TAFTA
Risques et enjeux
Le projet de création d’un grand marché transatlantique se résume de plus en plus clairement à un grand agenda de libéralisation des deux économies, américaine et européenne. Les barrières tarifaires entre les États-Unis et l’Union européenne sont aujourd’hui négligeables. Ce qui est sur la table des négociations, ce sont quasi exclusivement les « barrières non-tarifaires », c’est-à-dire l’ensemble des normes, lois et standards techniques concernant les biens et les services.
Les risques de refaire les mêmes erreurs soixante ans après, mais cette fois à l’échelle transatlantique, sont bien réels.
Risque envers les missions de protection du consommateur
Les services des douanes devraient être les premiers impactés par cet accord. Le mandat de négociation donné à la Commission européenne précise en effet que « L’Accord contiendra des dispositions visant à faciliter le commerce entre les Parties, tout en garantissant l’efficacité des contrôles et des mesures anti-fraude. À cette fin, il comprendra des engagements des Parties, entre autres, sur les règles, les exigences, les formalités et les procédures concernant l’importation, l’exportation et le transit », avec pour objectif de « promouvoir la modernisation et la simplification des règles et des procédures, des normes de documentation… ». Il est donc à craindre que cet accord n’accélère les attaques contre l’activité des Douanes au nom de la primauté donnée au commerce et qu’au-delà de l’allègement des procédures, ce soient les missions mêmes de cette administration qui soient remises en cause.

§ Travail à effectuer:
A - Répondez aux questions suivantes sur l'extrait consacré au TAFTA :
(i) Comment l'extrait qualifie-t-il aujourd'hui les barrières tarifaires entre les États-Unis et l'Union européenne ?
(ii) Quels services devraient être les premiers impactés par l'accord ?
(iii) À quelle institution le mandat de négociation a-t-il été donné ?
B - Présentez sous forme de liste JSON de chaînes, une par ligne et sans les lignes vides, la partie du relevé allant de la ligne qui contient « 1764x859 pixels. » jusqu'à la fin du relevé, ces deux bornes comprises. Omettez les images dans votre réponse.

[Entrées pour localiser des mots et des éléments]
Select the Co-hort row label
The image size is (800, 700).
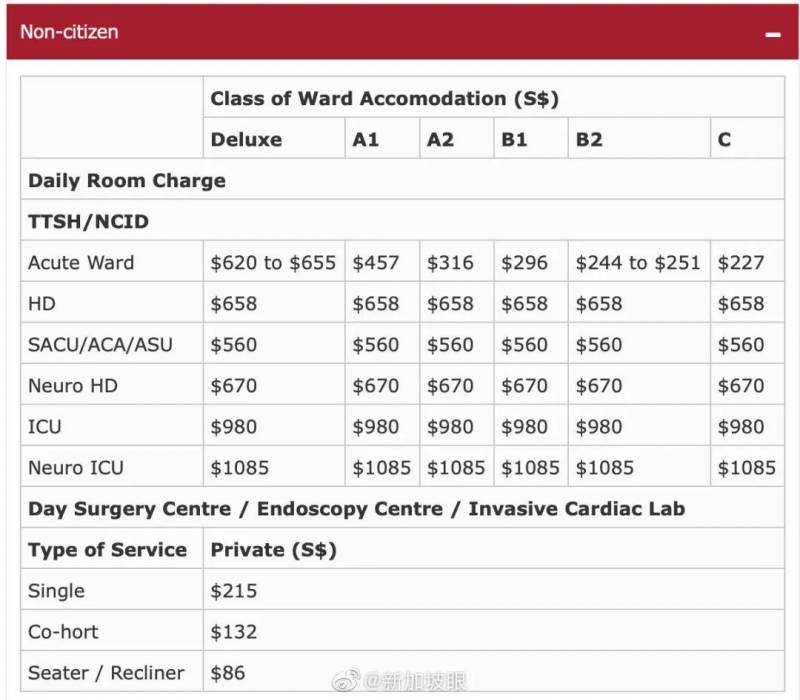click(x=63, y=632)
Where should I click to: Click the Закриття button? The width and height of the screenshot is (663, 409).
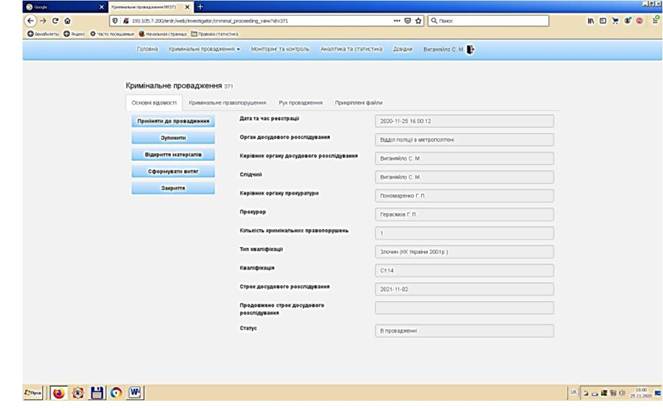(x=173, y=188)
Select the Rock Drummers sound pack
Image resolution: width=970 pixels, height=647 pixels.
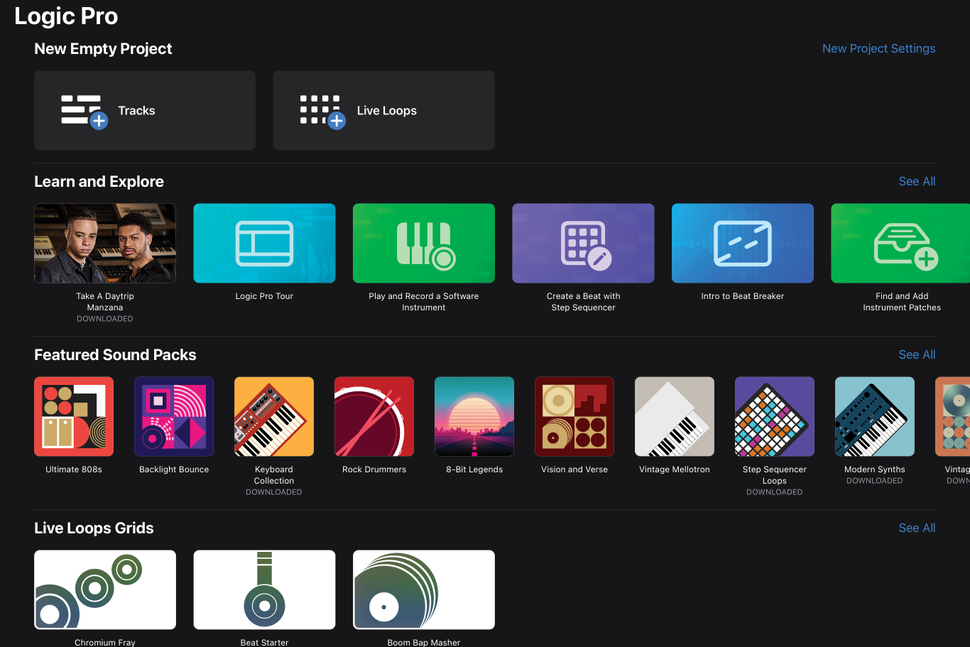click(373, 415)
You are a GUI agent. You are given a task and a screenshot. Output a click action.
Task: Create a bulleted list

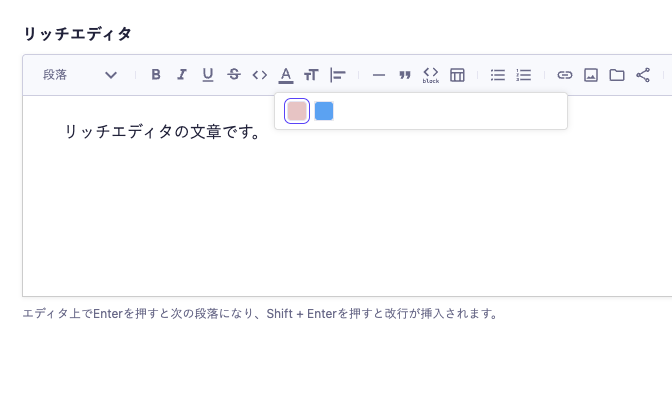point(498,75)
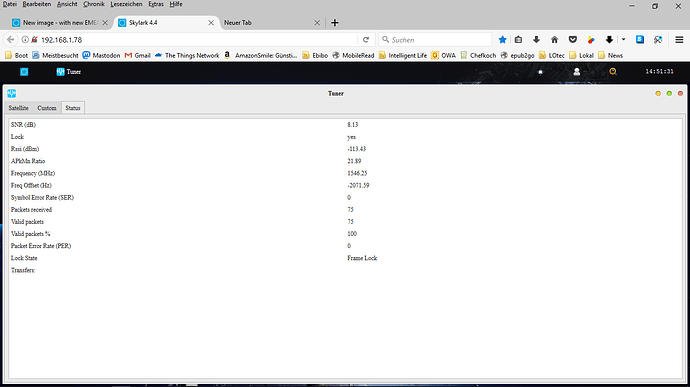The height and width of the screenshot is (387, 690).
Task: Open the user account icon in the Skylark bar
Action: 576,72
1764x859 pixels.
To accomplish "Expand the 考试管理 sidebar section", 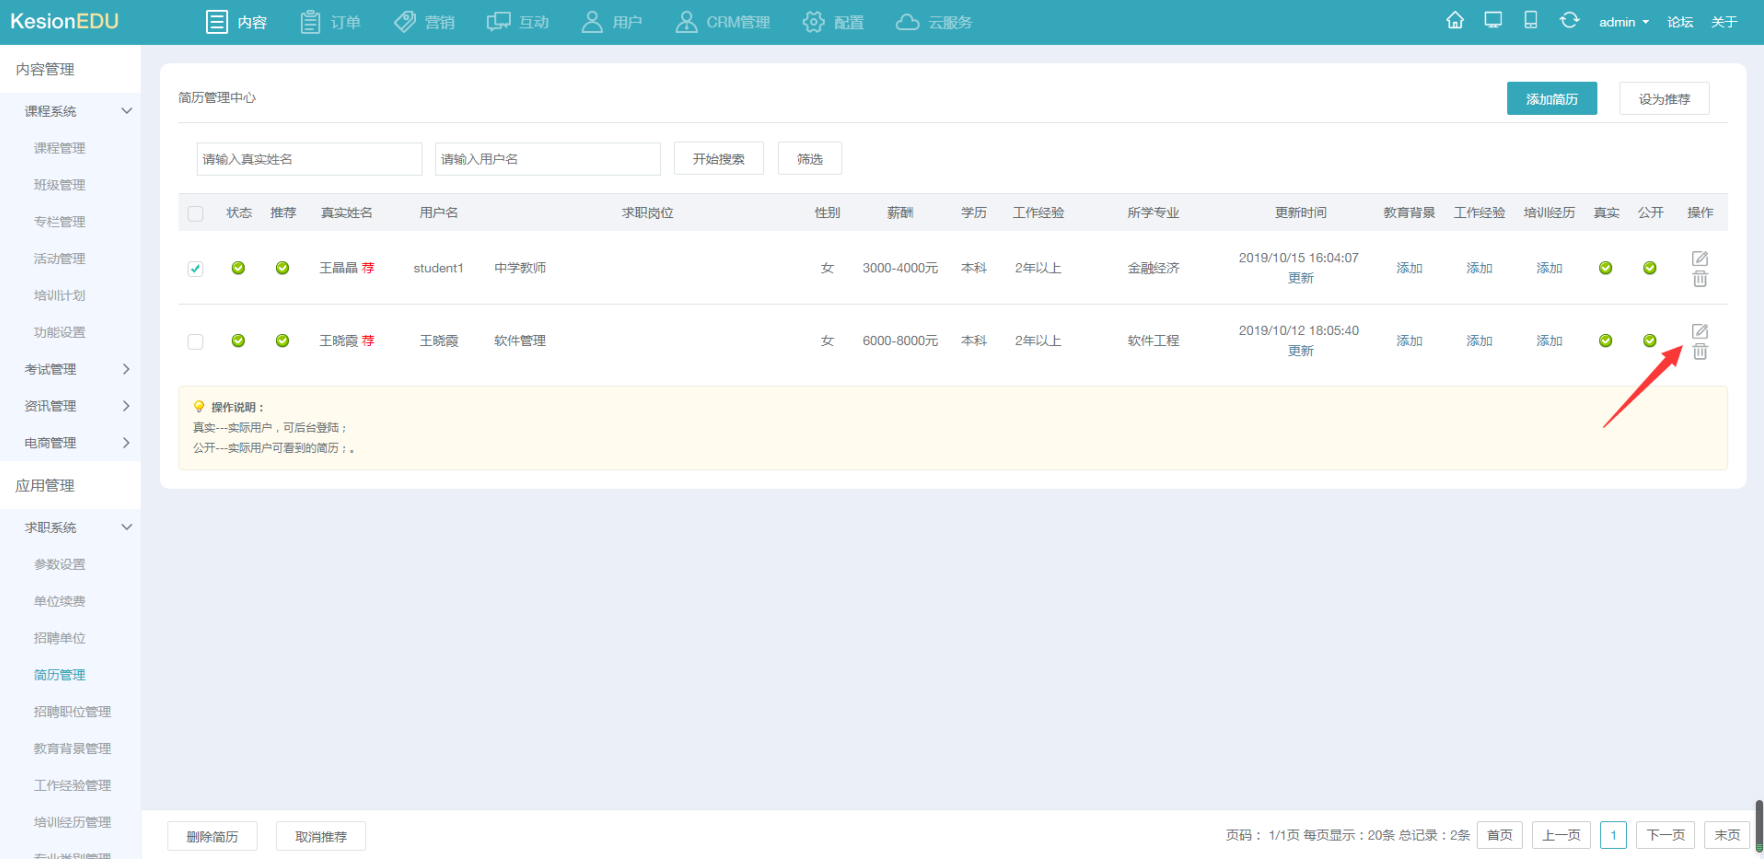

§ Réponses aux tâches:
A -
(i) Elles sont qualifiées de négligeables.
(ii) Les services des douanes.
(iii) À la Commission européenne.

B -
[
  "1764x859 pixels.",
  "To accomplish \"Expand the 考试管理 sidebar section\", "
]